The food chain is a large producer of organic waste that all too often ends up in landfills or incinerators. Every part of the food chain, across the world, from the farm to the consumer has a role to play in reducing food waste. 

Sodexo’s environmental impact at its sites consists of waste, consumption of fuel, energy and water. Sodexo is always looking for new ways to reduce its environmental footprint. As a major user of cooking oil, Sodexo aims to convert UCO (used cooking oil) into biodiesel for use in vehicles thus reducing organic waste and displacing CO2 emissions.

Description

Sodexo operates in 80 countries worldwide and employs some 380,000 employees on tens of thousands of sites. While Sodexo’s environmental impact is modest compared to other large organisations in other industries, the company is very conscious of its impact, responsibility, and the opportunities for responsible environmental management.
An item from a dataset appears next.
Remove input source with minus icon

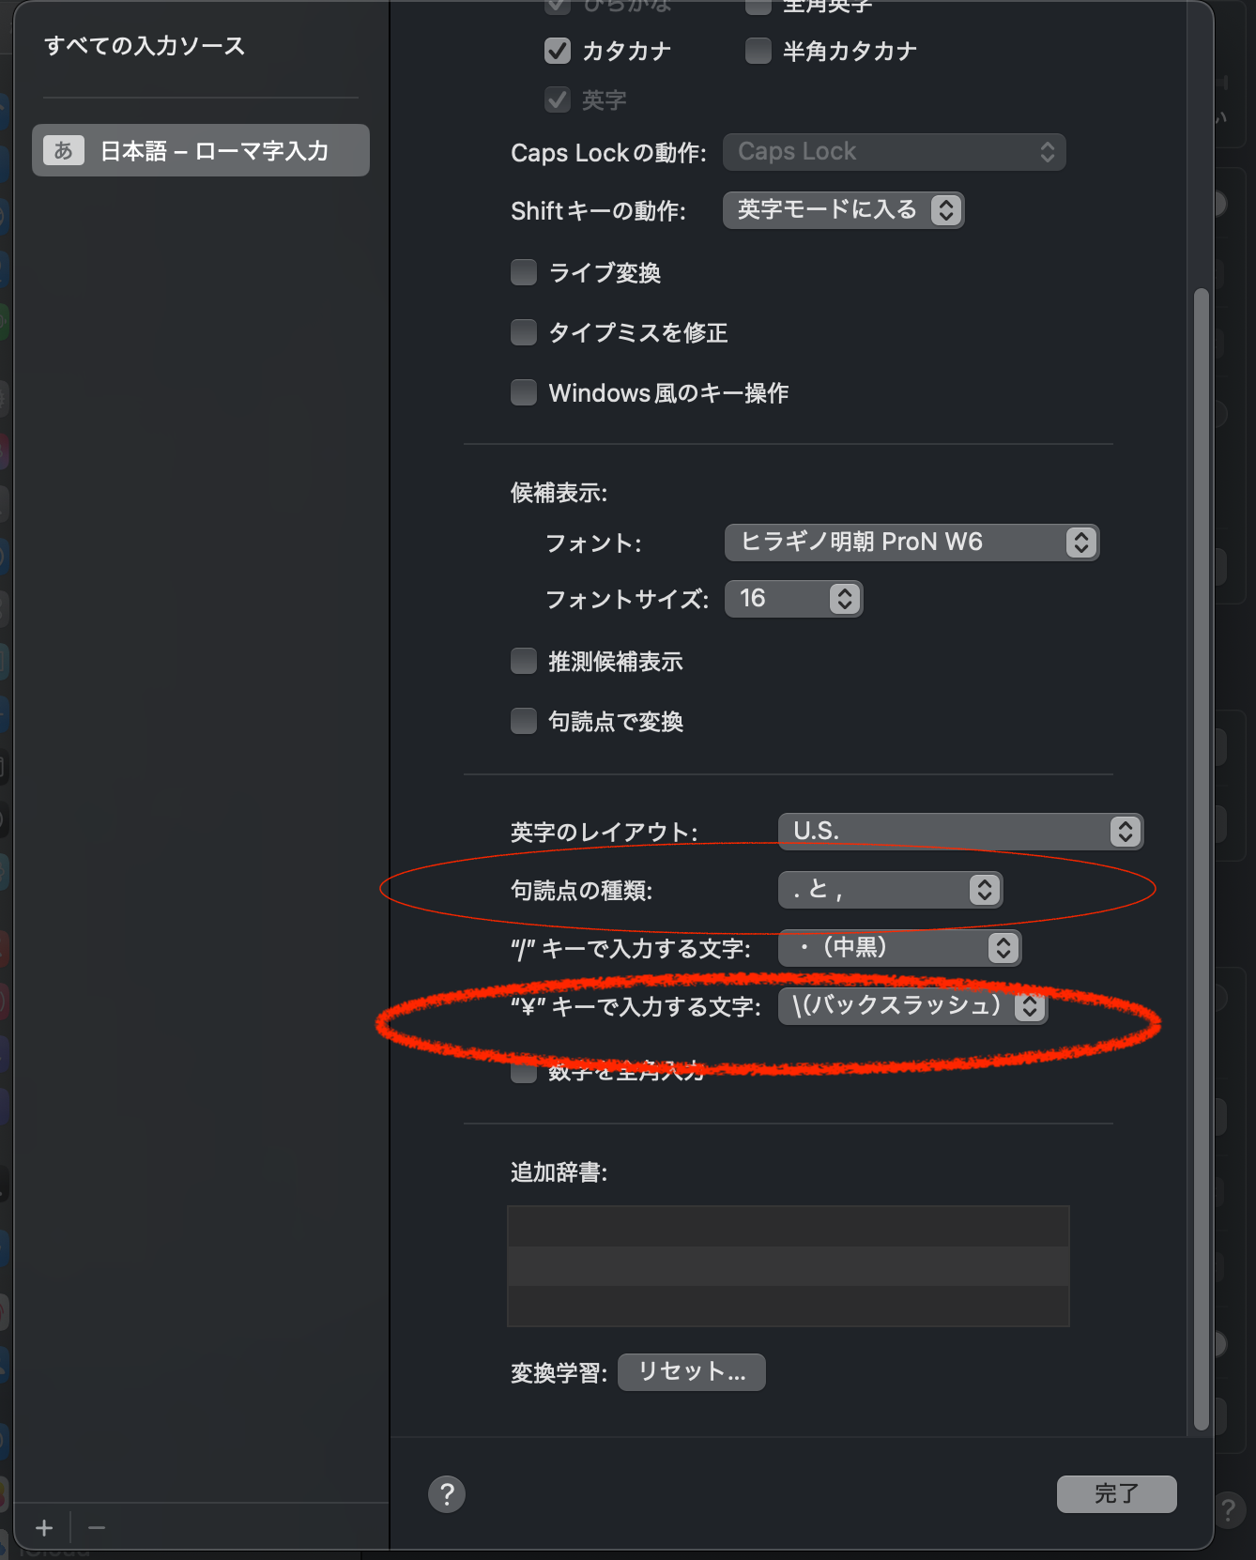click(97, 1528)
As part of The Better Tomorrow Plan - Sodexo’s new strategic roadmap for Corporate Citizenship - the company has defined its commitment to reduce organic waste in all the countries where it operates and at clients' sites by 2015. The company also intends to support initiatives that recover organic waste.

In a number of countries where Sodexo operates, (including Chile, Netherlands, Australia or France) the company is implementing programs to optimise the collection and recovery of UCO at its foodservice sites. Sodexo selects specialised companies that can convert the UCO into biodiesel. This not only results in less material going to landfill, but also in the generation of an alternative fuel for vehicles: Biodiesel from UCO emits 78% less CO2 than petroleum diesel.

Impact

Sodexo’s 2010 global environmental audits at the company’s sites included a question on the recovery of UCO. The results will allow the company to identify areas of best practice and where it needs to focus its efforts.  Sodexo’s challenge is to make sure that UCO is recovered by authorised suppliers from all relevant sites and put to re-use /convert in a way that is consistent with its commitments to responsible environmental management.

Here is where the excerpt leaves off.